Karnataka researchers set up clinical data collecting platform
They have come up with a unifying clinical platform for information collection to analyse and interpret data across institutions and clinicians.
Published: 27th March 2020 05:44 AM | Last Updated: 27th March 2020 05:44 AM | A+A A-
BENGALURU: While the medical fraternity and researchers in India are trying to find their own ways to understand the deadly pandemic COVID-19, some of them in Karnataka have decided to pool in data from doctors across India to set up a clinical data collecting platform, specifically for Indian patients testing positive for the disease. The idea is initiated by Anant Bhan, Researcher, Bioethics, Global Health Policy, along with Dr Chitra Selvan, associate professor, Endocrinology, Ramaiah Medical College.
They have come up with a unifying clinical platform for information collection to analyse and interpret data across institutions and clinicians.
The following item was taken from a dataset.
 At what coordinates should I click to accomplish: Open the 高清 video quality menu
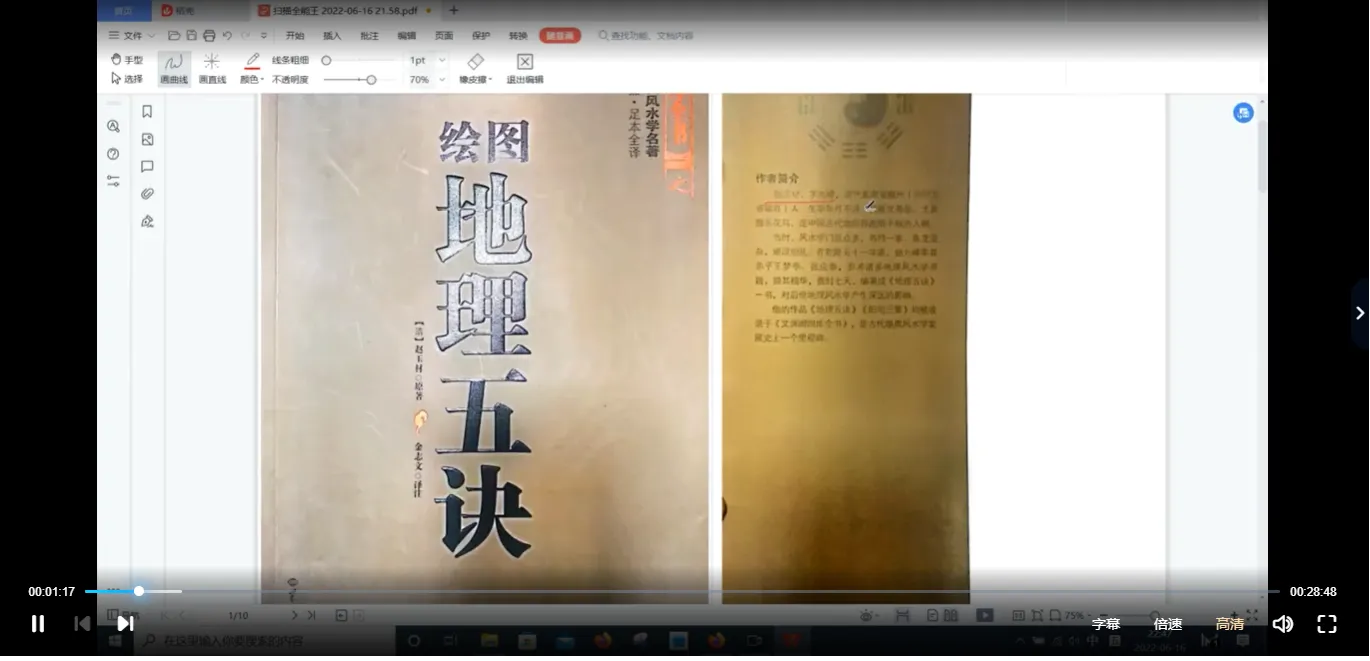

This draft was uploaded on social media which would have to be completed by various doctors treating COVID-19 patients. Dr Gautam Menon, Professor at The Institute of Mathematical Sciences, Chennai, tweeted: “There are multiple groups at the data science/ modelling end who would be able to make use of this if the data is collated in a uniform format and made generally available for analysis.” Meanwhile, Dr Chitra said they have sent the draft to the Indian Council of Medical Research and also to the Principal Scientific Adviser’s Office for approval as well as seeking government leadership which would help better access and use this data. “It is only these nonpharmaceutical interventions that can mobilise the masses, aggregate the wisdom from all the stakeholders and provide meaningful resolutions,” said Dr Giridhar Babu, public health expert.
Dr Chitra said, “We have followed the China model and primarily need information at two stages. One, when the positive symptoms of a patient are confirmed, age, co-morbidities, treatment plan, medicines provided will be recorded. After this, once the patient recovers, another set of information on recovery.” However, Dr Syliva Karpagam, a public health doctor, said, “It’s good to have a national database of the diseases but it should be a government initiative which is adequately funded, transparent and widely available.”